In 2024, more than 92% of newly installed electricity capacity worldwide came from renewable sources—beating fossil fuels for the first time in modern history.

Faster to build, more competitive, and less vulnerable to geopolitical shocks, clean energy now represents the rational economic path. “Countries clinging to fossil fuels aren’t protecting their economies—they are sabotaging them,” said the UN chief, criticizing subsidies that continue to favor polluting fuels over sustainable competitiveness. “They are driving up costs. They are slowing their own competitiveness. They are locking themselves into stranded assets. And they’re missing out on the greatest economic promise of the 21st century.”

In 2023, global investments in clean energy surpassed $2 trillion—$800 billion more than those in fossil fuels. The clean energy sector now employs more than 35 million people—more than the fossil fuel sector.

Far from being a utopian dream, the transition is already underway: the clean energy sector now accounts for 10% of global growth, 20% in China, and one-third in the European Union. Even Texas, the historic stronghold of American oil, has become the leading producer of renewable energy in the United States.

Energy Security, Reinvented

“Let’s be clear: fossil fuels are now the greatest threat to energy security,” Guterres stated forcefully. He recalled the spike in gas and oil prices following Russia’s invasion of Ukraine, the soaring electricity bills, and the geopolitical tensions destabilizing economies.

In contrast, Guterres stressed, “Sunlight does not spike in price. Wind cannot be embargoed.” Everywhere, renewables can offer real energy sovereignty to nations, and greater autonomy to citizens.

This promise is especially vital for Africa, a continent rich in solar resources, where 600 million people still lack access to electricity. Africa’s solar potential alone could generate ten times its projected energy needs by 2040.

Too Late to Turn Back

According to the Secretary-General, three forces now make the transition inevitable: market logic, the pursuit of security, and the growing accessibility of clean technologies.
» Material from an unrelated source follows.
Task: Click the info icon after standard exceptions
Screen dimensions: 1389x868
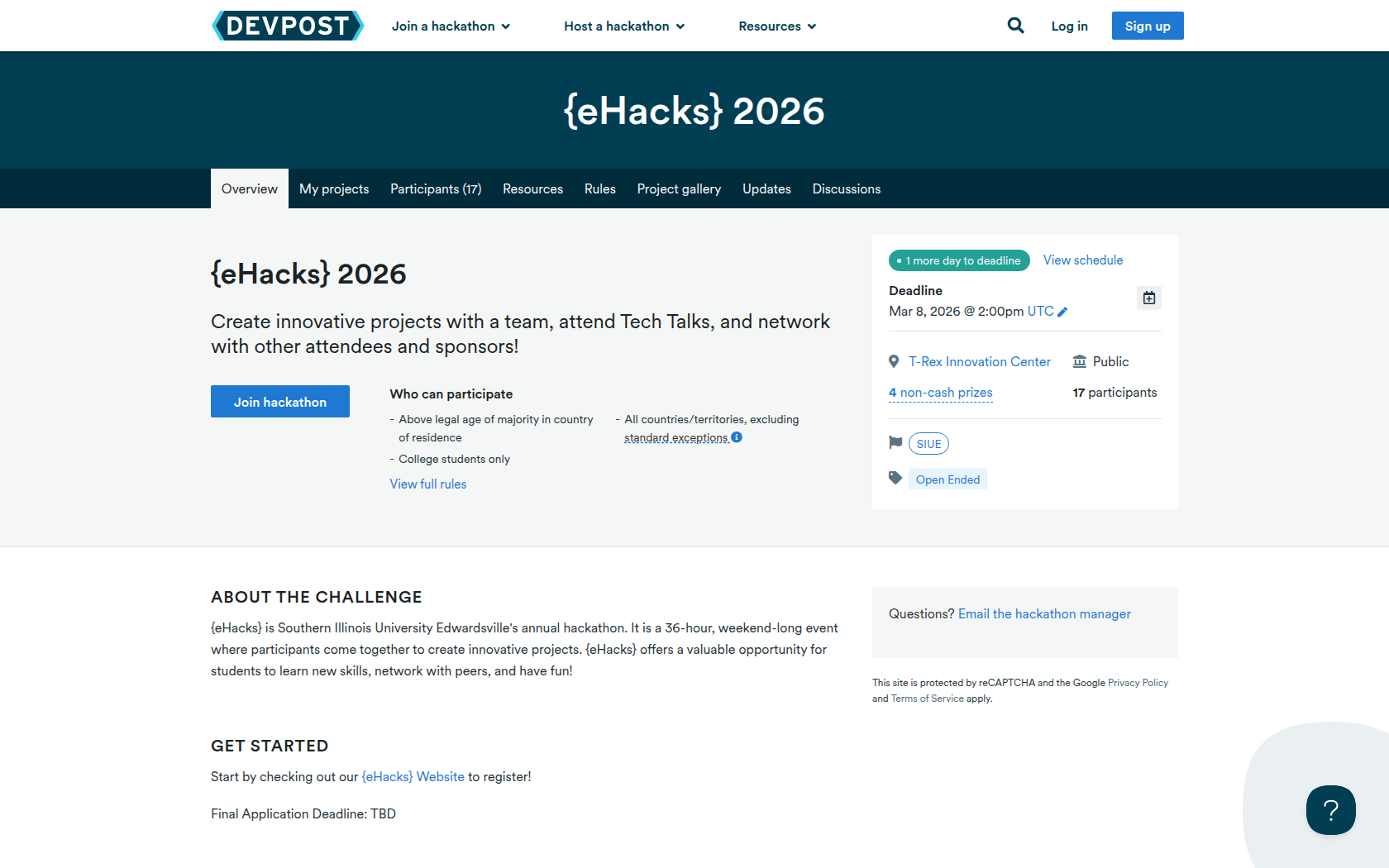Action: 737,437
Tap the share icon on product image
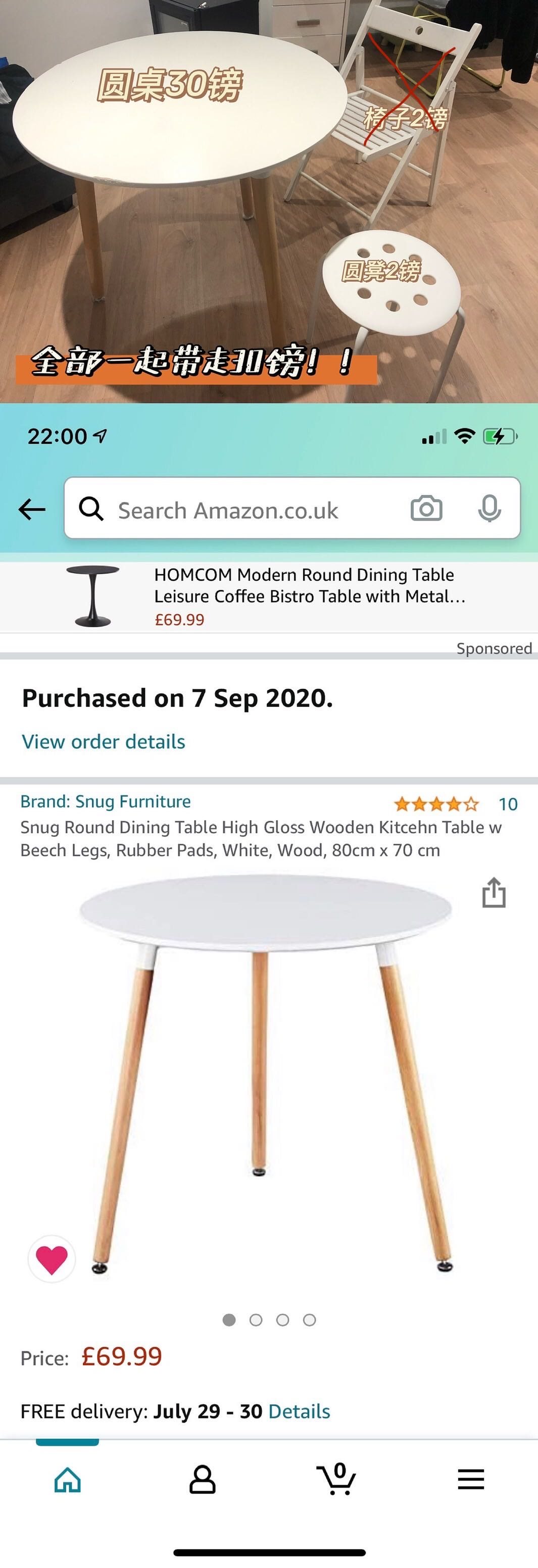Image resolution: width=538 pixels, height=1568 pixels. pos(494,892)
Clean energy can be deployed more easily and at lower cost than fossil fuels. “You can’t build a coal-fired power plant in someone’s backyard—but you can install solar panels in the most remote village on Earth,” he said, citing the example of microgrids already transforming rural communities. “Nothing can stop the energy transition. But it is still neither fast enough nor fair enough,” he warned.

Stark Inequalities

The report unveiled Tuesday highlights the glaring inequalities in investment distribution. Africa, home to 60% of the world’s solar potential, attracted less than 2% of global clean energy investments in 2024. Since 2016, less than one in five clean energy dollars has gone to developing countries—excluding China.

To address this, Guterres called for urgent reform of the global financial architecture: expanding lending capacity of multilateral development banks, converting debt into climate investments, and lowering the cost of capital for countries in the Global South. “Developing countries are paying outrageous sums to access finance […] partly due to outdated risk models, bias, and flawed assumptions,” he denounced.

A Call to Action

In a speech blending technical recommendations and political urgency, the Secretary-General called on governments to align public policies, end fossil fuel subsidies, massively invest in grids and storage, make supply chains fairer, and unlock finance for the Global South.
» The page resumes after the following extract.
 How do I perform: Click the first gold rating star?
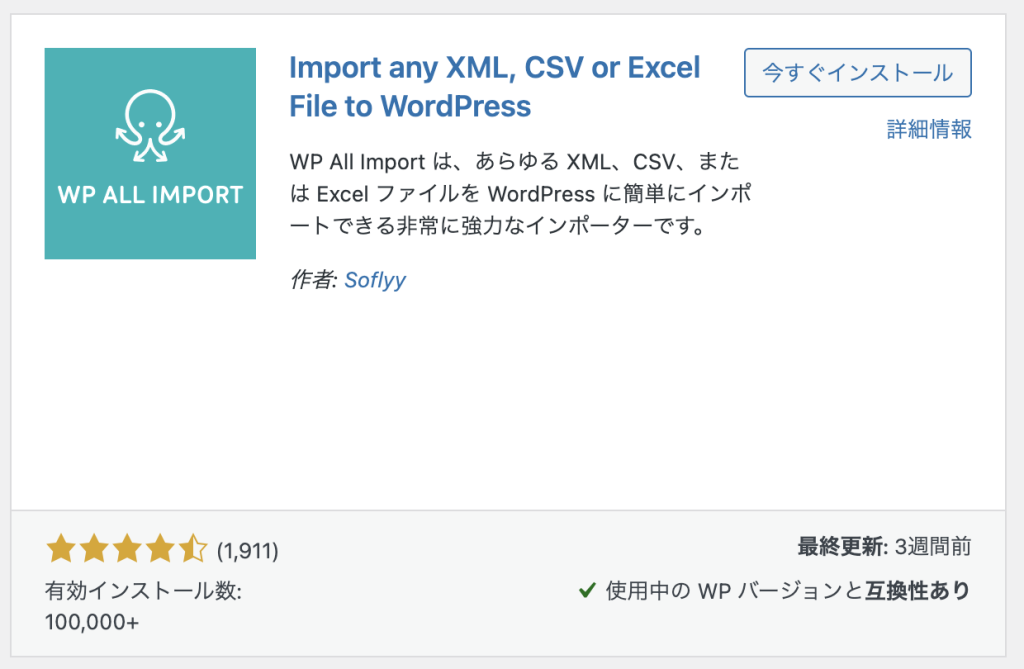[62, 548]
He also urged the tech giants to act: “Today, I call on all major tech companies to ensure that all their data centers run on renewable energy by 2030. […] The future is being built in the cloud. It must be powered by the sun, the wind, and the promise of a better world.”

Less than four months before the next UN Climate Conference, COP30, which will be held in Brazil, António Guterres raised the stakes. “The fossil fuel era is on its last legs,” he declared. “We are at the dawn of a new energy age.”

In other words: the energy future will be renewable—or it won’t be.